2023 Singaporean drama film

Don't Go Home Tonight (今夜不回家) is a 2023 Singaporean drama film directed by Kelvin Sng.

==Synopsis==
The film centres around five groups of people seated at different tables in a restaurant, and the conversations they share unravel the issues they are facing. Things soon turn awry when a blackout occurs.

==Cast==
- Gwen Tang as Lin Ching-hsia
- Kim So-yun as Kim Hyun-joo
- Justin Park as Professor Lee Yeong-hoon
- Lee Sung-chan as Chen Xi
- Bunz as Wang Kai
- Sun Zhen Yu as Liu Jun
- Priscelia Chan
- Reuben Ho
- Jack Hyde as Father Gerald
- Robert Wallace as Lawrence

==Production==
The film features actors from Singapore, South Korea, China, the United States and the United Kingdom. It began filming in December 2021.
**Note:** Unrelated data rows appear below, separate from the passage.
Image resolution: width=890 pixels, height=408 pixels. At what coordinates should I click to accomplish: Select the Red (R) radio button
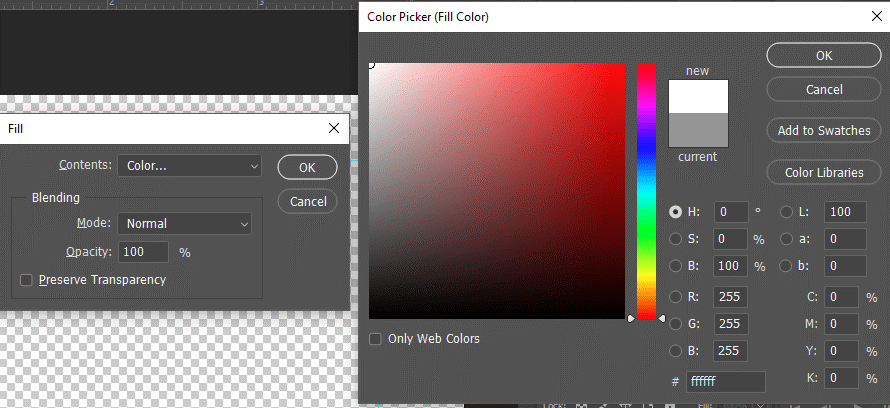coord(676,297)
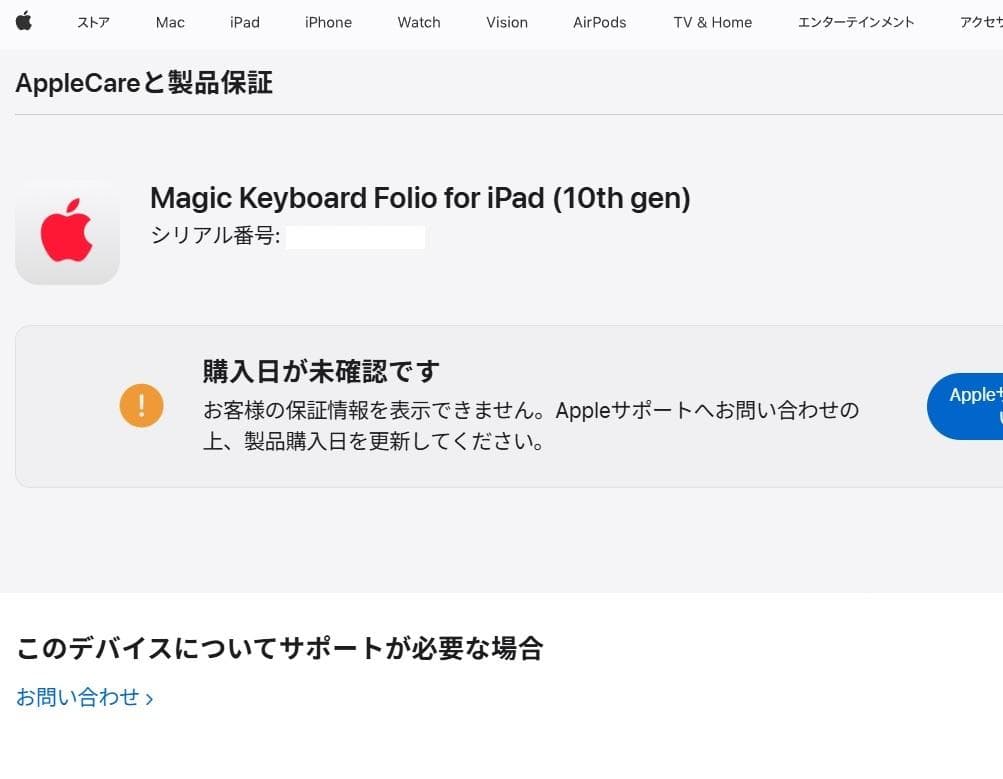Click the blue Appleサポート contact button
Viewport: 1003px width, 779px height.
(x=975, y=406)
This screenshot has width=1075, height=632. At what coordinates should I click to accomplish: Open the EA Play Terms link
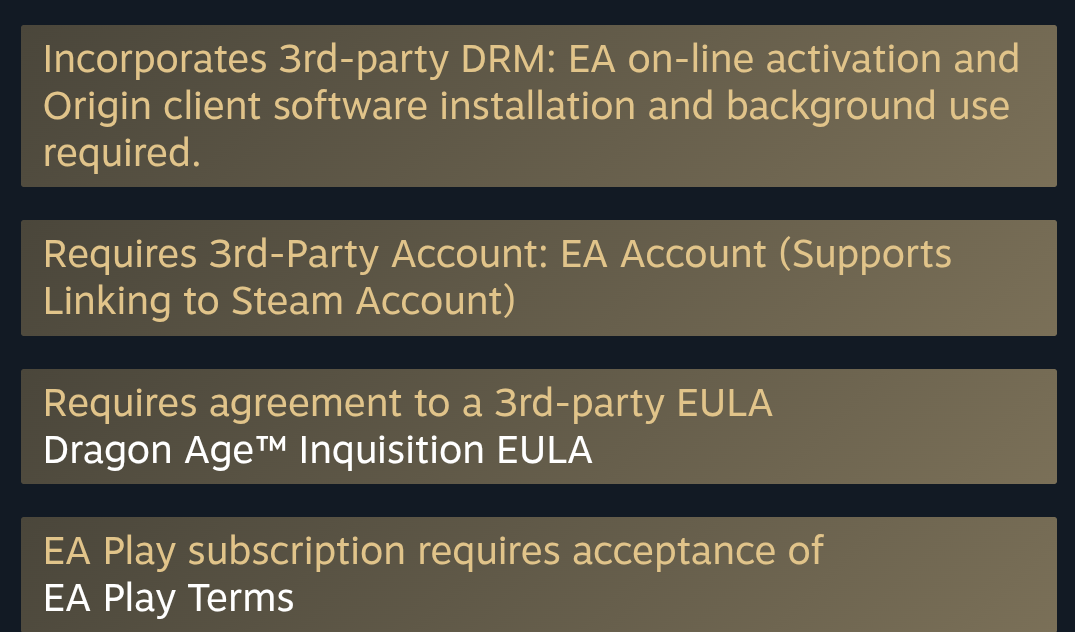coord(168,599)
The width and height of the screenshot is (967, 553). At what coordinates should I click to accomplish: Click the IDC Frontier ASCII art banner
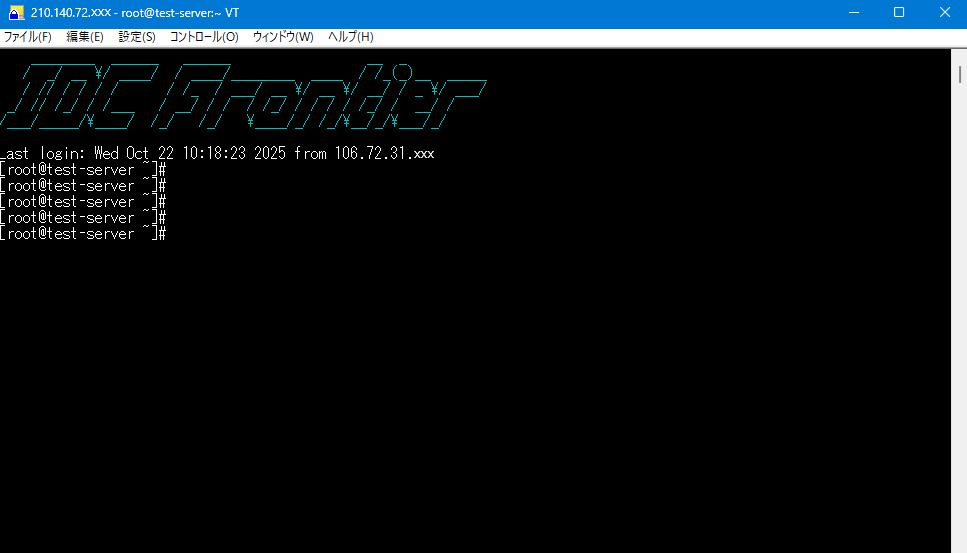click(x=240, y=97)
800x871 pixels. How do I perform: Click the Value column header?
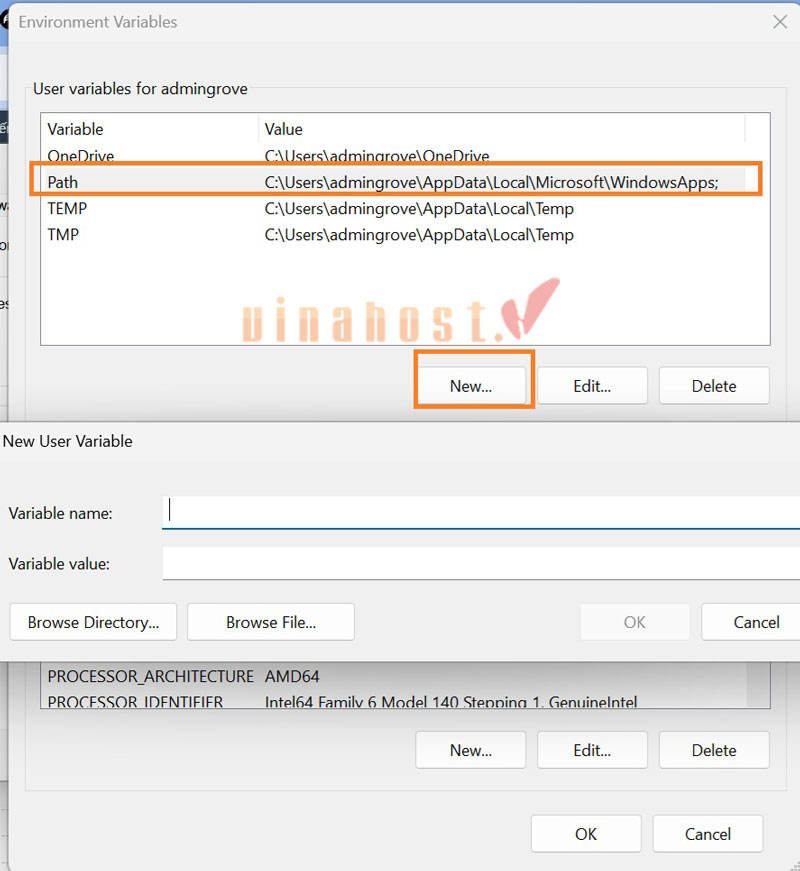500,129

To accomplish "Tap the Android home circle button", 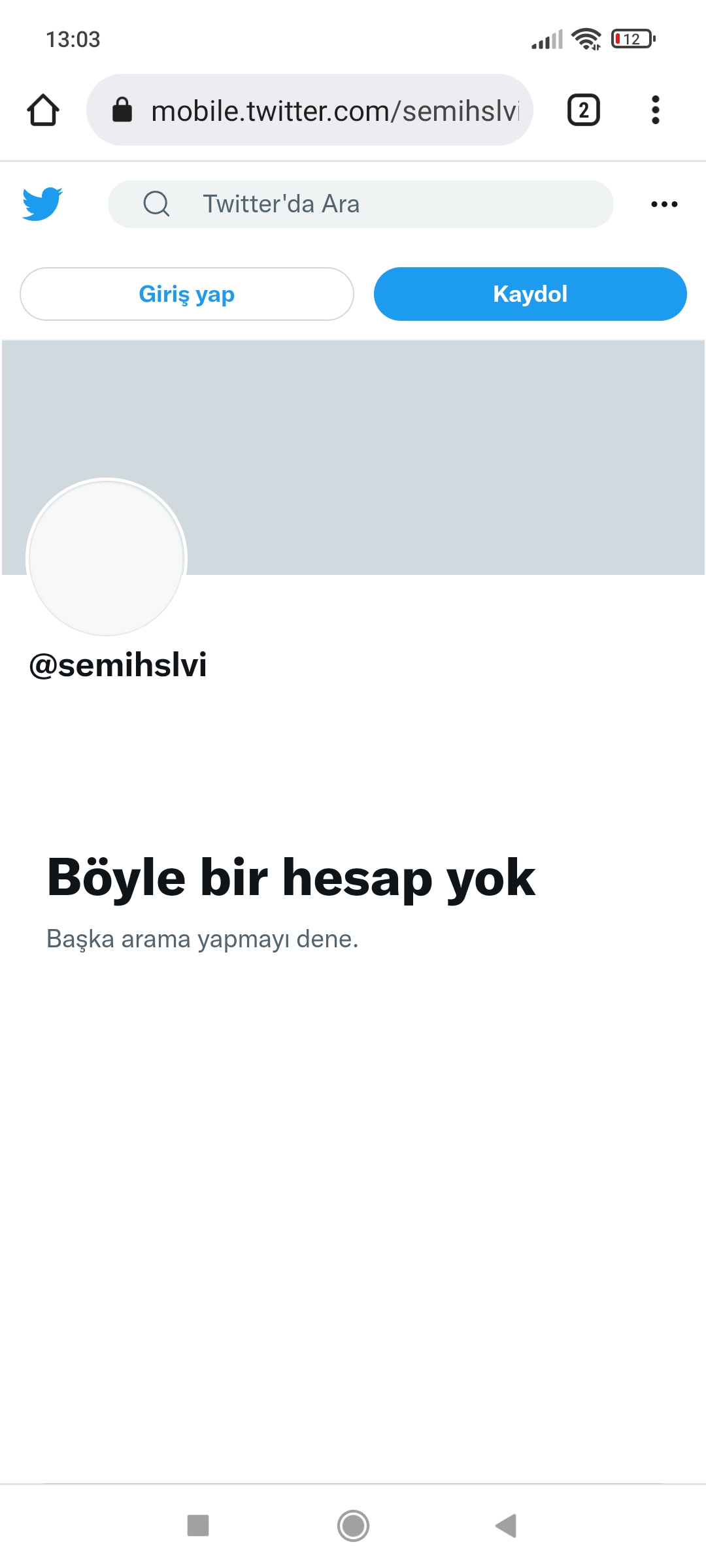I will coord(353,1526).
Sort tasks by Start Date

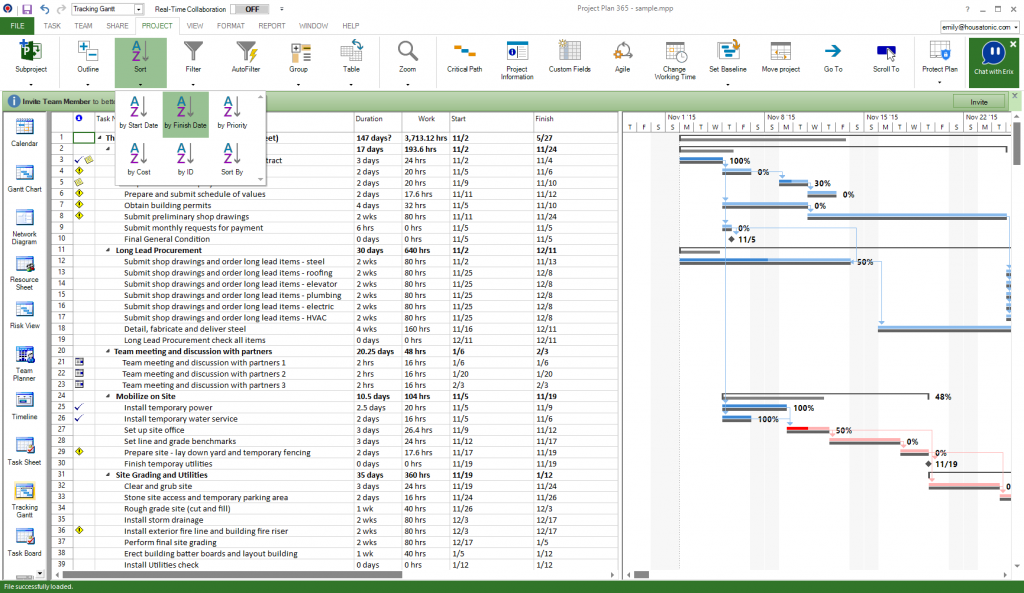tap(139, 112)
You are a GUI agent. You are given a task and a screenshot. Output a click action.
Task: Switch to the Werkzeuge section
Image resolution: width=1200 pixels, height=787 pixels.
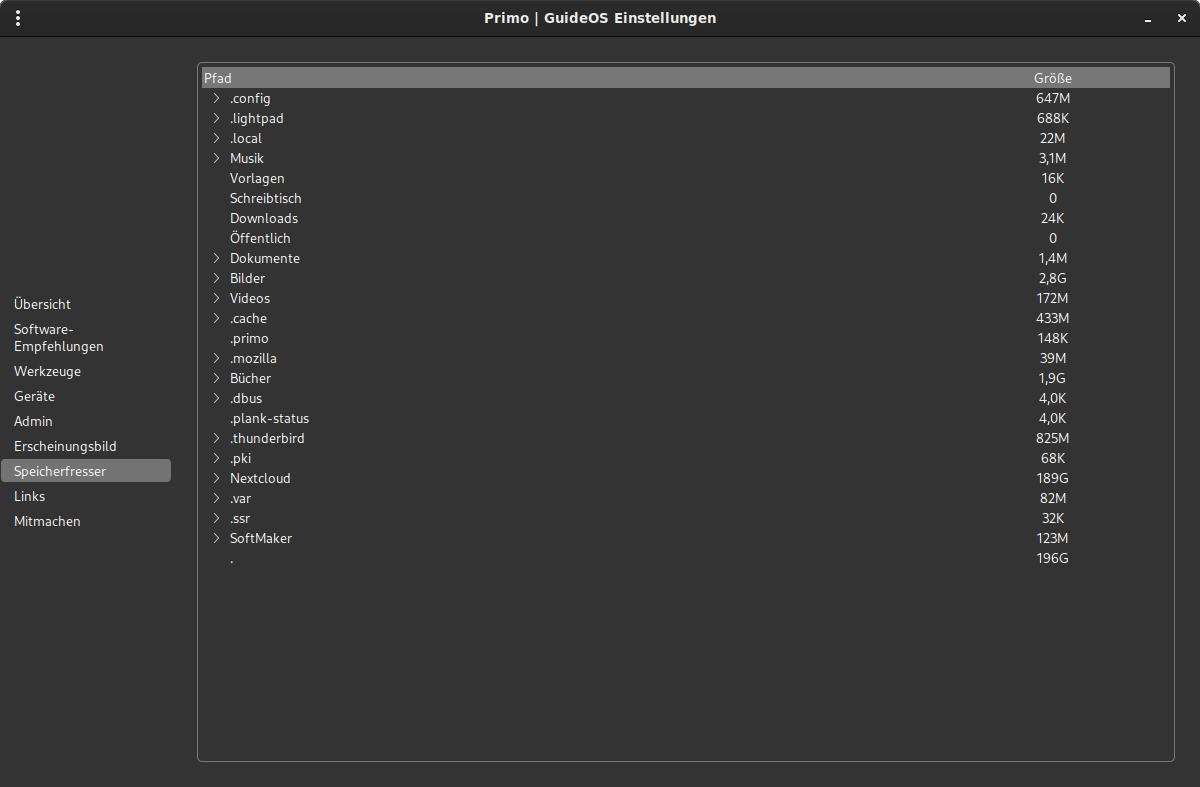point(47,371)
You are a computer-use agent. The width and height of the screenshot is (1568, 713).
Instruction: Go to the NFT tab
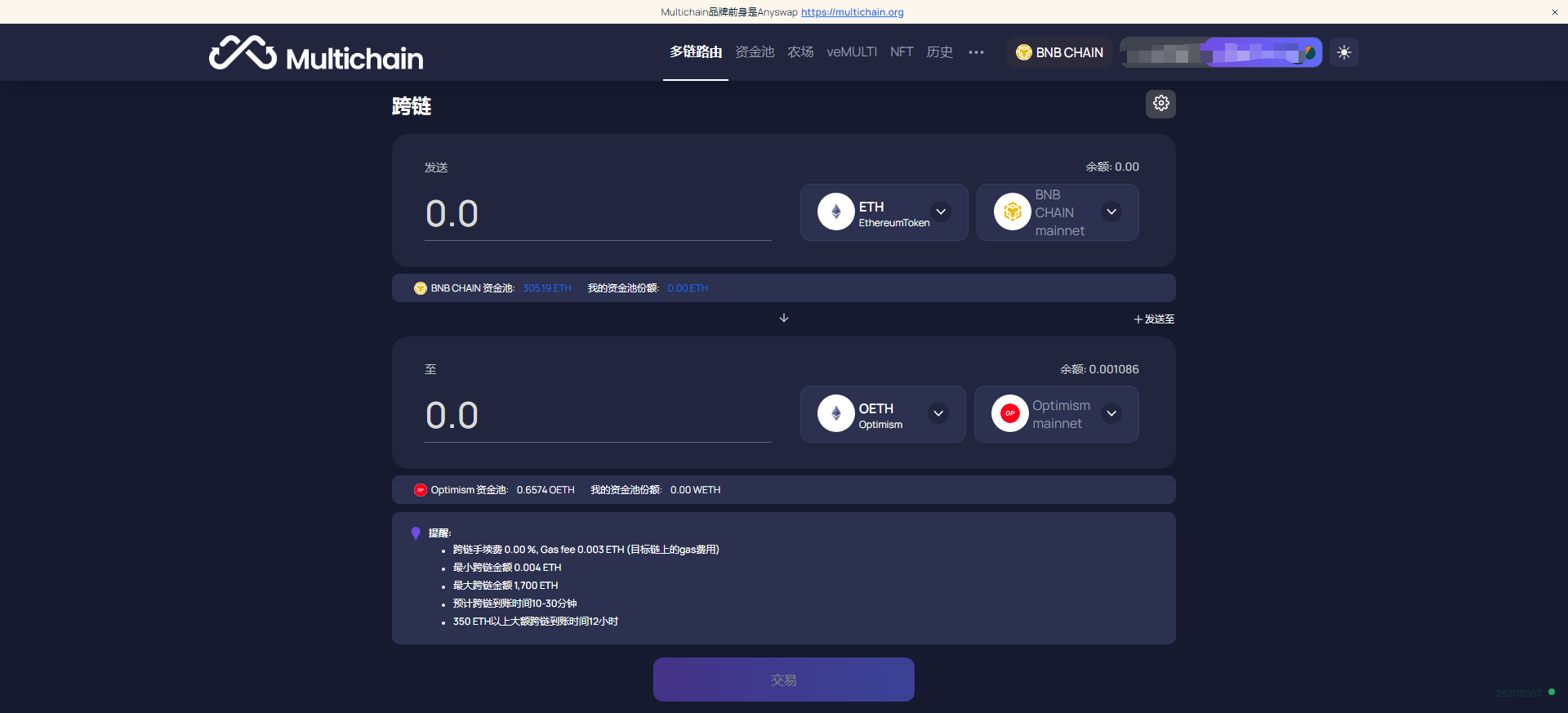(x=902, y=52)
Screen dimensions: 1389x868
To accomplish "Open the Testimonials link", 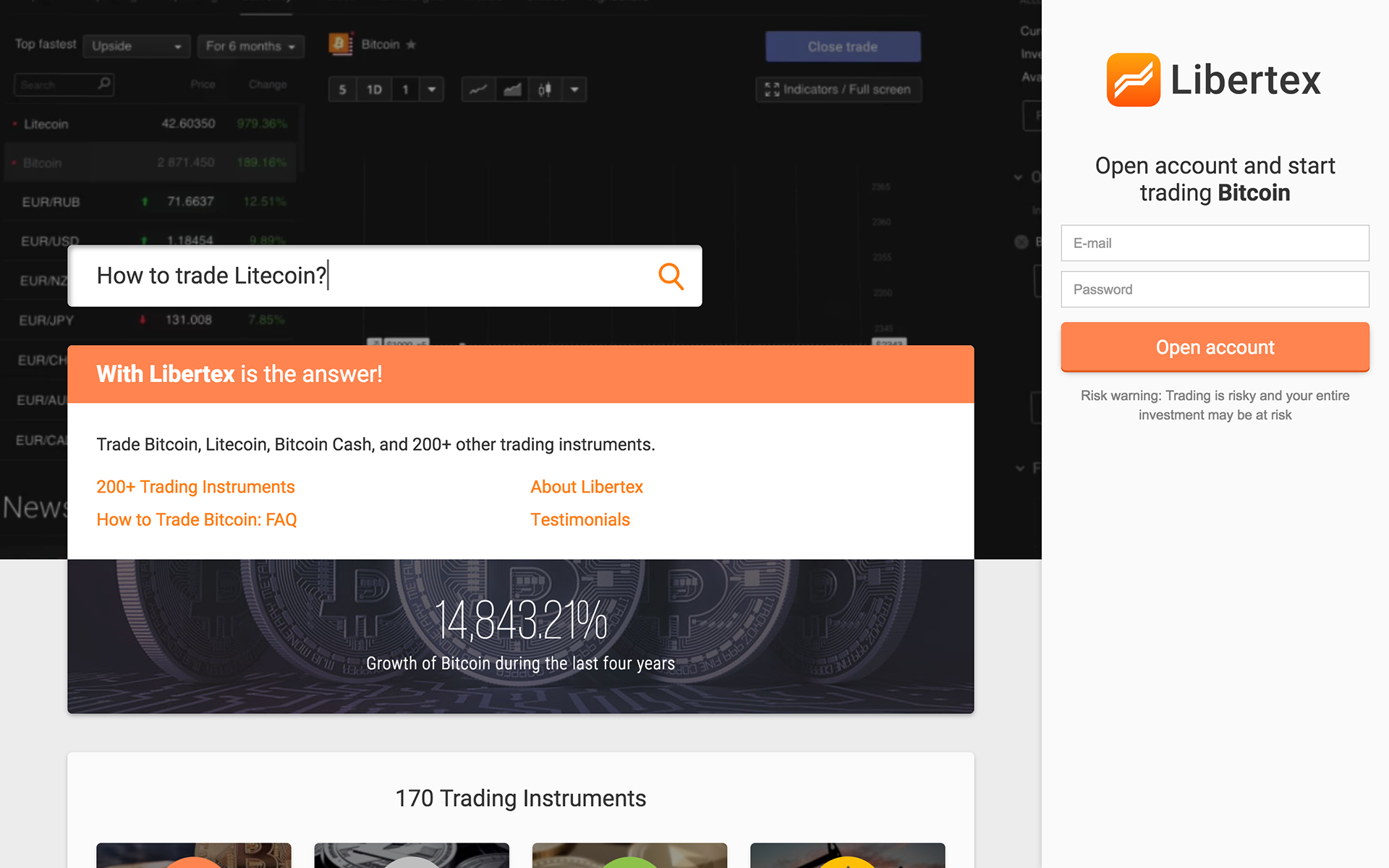I will click(580, 519).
Conceived without a script, the film is mainly driven by character improvisations through weeks of rehearsals and a basic premise.

==Release==
Don't Go Home Tonight had a limited release at independent cinema line EagleWings Cinematics. It was screened exclusively on 28 and 29 July 2023.